▶ EXPLORE THE MATERIAL:
**1.** From the Scala locking excerpt, copy the passage that begins at the words "Based on my" and stops after the words "invoked mutually exclusively.".
**2.** Write the next part of the Scala equivalence-lock excerpt, picking up right after its last line.

Scala Partial Function Application Semantics + locking with synchronized


Based on my previous question on locks based on value-equality rather than lock-equality, I came up with the following implementation:

/**
  * An util that provides synchronization using value equality rather than referential equality
  * It is guaranteed that if two objects are value-equal, their corresponding blocks are invoked mutually exclusively.
  * But the converse may not be true i.e. if two objects are not value-equal, they may be invoked exclusively too
  * Note: Typically, no need to create instances of this class. The default instance in the companion object can be safely reused
  *
  * @param size There is a 1/size probability that two invocations that could be invoked concurrently is not invoked concurrently
  *
  * Example usage:
  *   import EquivalenceLock.{defaultInstance => lock}
  *   def run(person: Person) = lock(person) { .... }
  */
class EquivalenceLock(val size: Int) {
  private[this] val locks = IndexedSeq.fill(size)(new Object())

▶ RECORDS:

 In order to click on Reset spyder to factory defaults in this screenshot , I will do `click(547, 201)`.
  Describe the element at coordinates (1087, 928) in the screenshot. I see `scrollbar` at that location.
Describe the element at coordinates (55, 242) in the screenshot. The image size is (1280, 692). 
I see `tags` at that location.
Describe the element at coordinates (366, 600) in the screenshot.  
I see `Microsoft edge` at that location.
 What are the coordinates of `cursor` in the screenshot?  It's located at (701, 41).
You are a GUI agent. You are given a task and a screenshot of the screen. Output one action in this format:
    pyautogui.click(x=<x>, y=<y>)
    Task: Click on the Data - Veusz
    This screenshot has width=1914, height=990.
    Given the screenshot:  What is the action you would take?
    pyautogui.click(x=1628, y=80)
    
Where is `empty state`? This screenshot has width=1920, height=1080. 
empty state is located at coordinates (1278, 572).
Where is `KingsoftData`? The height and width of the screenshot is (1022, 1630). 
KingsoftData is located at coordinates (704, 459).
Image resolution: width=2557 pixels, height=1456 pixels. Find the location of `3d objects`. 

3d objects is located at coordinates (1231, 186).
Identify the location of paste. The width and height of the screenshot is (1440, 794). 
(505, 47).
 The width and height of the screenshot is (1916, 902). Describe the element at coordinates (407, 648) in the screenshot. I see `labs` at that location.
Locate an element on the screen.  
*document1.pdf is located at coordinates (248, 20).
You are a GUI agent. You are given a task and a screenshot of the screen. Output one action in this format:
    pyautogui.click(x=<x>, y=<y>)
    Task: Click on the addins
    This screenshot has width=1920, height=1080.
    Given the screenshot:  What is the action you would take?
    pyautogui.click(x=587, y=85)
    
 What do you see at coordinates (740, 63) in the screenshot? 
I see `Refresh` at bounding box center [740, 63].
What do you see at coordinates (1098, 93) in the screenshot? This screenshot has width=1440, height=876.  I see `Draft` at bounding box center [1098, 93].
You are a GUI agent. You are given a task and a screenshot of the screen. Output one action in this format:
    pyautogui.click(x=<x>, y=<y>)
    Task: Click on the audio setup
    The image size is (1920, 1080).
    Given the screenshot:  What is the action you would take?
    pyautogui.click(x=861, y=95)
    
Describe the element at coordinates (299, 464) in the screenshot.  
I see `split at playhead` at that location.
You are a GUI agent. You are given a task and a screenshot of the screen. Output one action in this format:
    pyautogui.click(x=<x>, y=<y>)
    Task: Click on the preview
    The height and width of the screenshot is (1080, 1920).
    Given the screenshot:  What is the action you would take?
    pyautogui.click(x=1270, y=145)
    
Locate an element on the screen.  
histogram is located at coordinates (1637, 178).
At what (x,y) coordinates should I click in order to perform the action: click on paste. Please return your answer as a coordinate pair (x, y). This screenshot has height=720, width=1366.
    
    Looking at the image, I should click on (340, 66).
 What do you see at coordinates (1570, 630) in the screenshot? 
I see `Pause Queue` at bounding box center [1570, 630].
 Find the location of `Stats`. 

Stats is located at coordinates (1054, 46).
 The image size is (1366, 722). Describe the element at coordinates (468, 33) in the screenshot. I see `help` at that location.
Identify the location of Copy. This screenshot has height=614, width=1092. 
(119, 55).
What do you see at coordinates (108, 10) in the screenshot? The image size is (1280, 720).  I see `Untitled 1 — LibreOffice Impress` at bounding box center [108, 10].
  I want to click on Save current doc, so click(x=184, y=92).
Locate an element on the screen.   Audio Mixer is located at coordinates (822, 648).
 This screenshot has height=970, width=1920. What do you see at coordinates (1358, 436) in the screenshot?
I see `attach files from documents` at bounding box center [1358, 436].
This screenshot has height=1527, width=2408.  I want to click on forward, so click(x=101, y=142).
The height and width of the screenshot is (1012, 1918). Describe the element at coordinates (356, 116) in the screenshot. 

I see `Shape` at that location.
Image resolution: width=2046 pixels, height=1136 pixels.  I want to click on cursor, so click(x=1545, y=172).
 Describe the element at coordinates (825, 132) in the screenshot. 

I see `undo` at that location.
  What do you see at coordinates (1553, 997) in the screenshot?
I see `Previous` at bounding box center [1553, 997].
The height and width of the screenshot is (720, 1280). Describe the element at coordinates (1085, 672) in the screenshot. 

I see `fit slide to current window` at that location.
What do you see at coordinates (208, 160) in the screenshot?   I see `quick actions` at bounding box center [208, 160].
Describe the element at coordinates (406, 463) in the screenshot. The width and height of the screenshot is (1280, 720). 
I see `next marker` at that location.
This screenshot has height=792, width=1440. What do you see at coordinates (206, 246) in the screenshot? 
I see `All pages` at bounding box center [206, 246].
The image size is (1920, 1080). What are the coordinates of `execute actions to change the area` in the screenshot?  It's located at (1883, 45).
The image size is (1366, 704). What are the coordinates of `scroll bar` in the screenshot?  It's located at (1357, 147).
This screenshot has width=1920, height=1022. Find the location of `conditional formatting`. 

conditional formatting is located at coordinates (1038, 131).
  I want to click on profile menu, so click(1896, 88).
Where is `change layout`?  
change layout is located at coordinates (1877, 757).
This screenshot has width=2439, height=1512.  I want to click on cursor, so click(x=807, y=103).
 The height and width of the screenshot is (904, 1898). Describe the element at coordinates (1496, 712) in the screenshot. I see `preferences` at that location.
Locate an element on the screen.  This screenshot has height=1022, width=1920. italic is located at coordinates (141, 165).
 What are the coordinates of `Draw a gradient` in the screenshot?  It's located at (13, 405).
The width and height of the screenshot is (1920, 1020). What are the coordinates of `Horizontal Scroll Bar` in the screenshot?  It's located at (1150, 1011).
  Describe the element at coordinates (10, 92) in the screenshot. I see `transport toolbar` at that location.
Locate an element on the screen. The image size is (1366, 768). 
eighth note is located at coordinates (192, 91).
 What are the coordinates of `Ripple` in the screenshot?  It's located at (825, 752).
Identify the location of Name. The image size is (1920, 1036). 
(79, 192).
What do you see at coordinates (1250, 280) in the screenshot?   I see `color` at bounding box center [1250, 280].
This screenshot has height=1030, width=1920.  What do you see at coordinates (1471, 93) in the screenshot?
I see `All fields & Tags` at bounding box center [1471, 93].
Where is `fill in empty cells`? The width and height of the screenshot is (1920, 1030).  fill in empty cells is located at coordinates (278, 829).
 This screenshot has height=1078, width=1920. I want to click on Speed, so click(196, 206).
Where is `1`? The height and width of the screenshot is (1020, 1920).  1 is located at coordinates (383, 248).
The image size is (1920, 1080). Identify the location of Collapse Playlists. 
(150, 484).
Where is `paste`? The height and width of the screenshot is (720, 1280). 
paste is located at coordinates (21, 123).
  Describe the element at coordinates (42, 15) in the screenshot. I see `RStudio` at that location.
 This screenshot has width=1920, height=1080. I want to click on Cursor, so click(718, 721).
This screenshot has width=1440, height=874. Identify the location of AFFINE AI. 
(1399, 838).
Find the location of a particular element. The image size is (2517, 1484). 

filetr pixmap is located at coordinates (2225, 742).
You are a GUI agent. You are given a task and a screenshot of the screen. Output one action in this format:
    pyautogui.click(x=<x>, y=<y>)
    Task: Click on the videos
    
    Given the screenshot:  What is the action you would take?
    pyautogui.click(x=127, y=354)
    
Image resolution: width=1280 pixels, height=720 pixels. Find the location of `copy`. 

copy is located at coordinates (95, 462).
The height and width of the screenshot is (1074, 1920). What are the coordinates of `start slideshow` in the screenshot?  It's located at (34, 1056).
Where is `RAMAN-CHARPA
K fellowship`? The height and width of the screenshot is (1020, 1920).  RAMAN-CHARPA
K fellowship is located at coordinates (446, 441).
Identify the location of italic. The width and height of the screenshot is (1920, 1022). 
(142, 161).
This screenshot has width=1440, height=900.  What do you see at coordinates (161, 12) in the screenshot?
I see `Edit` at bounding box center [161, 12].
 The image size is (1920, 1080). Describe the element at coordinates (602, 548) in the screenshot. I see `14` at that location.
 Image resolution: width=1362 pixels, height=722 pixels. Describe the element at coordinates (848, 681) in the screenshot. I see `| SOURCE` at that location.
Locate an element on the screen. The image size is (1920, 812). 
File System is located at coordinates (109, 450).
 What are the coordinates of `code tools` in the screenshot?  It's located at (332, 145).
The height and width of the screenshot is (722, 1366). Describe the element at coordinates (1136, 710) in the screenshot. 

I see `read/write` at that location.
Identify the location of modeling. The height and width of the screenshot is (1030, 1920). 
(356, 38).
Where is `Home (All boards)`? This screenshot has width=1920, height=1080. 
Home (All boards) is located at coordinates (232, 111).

▶ TASK RESULTS:
**1.**
Based on my previous question on locks based on value-equality rather than lock-equality, I came up with the following implementation:

/**
  * An util that provides synchronization using value equality rather than referential equality
  * It is guaranteed that if two objects are value-equal, their corresponding blocks are invoked mutually exclusively.

**2.**
  def apply[U](lock: Any)(f: => U) = locks(lock.hashCode().abs % size).synchronized(f)
}

object EquivalenceLock {
  implicit val defaultInstance = new EquivalenceLock(1 << 10)
}

I wrote some tests to verify that my lock functions as expected:

import EquivalenceLock.{defaultInstance => lock}

import scala.concurrent.Future
import scala.concurrent.ExecutionContext.Implicits.global
import scala.collection.mutable

val journal = mutable.ArrayBuffer.empty[String]

def log(msg: String) = journal.synchronized {
  println(msg)
  journal += msg
}

def test(id: String, napTime: Int) = Future {
  lock(id) {
    log(s"Entering $id=$napTime")
    Thread.sleep(napTime * 1000L)
    log(s"Exiting $id=$napTime")
  }
}

test("foo", 5)
test("foo", 2)

Thread.sleep(20 * 1000L)

val validAnswers = Set(
  Seq("Entering foo=5", "Exiting foo=5", "Entering foo=2", "Exiting foo=2"),
  Seq("Entering foo=2", "Exiting foo=2", "Entering foo=5", "Exiting foo=5")
)

println(s"Final state = $journal")
assert(validAnswers(journal))

The above tests works as expected (tested over millions of runs). But, when I change the following line:

def apply[U](lock: Any)(f: => U) = locks(lock.hashCode().abs % size).synchronized(f)

to this:

def apply[U](lock: Any) = locks(lock.hashCode().abs % size).synchronized _

the tests fail.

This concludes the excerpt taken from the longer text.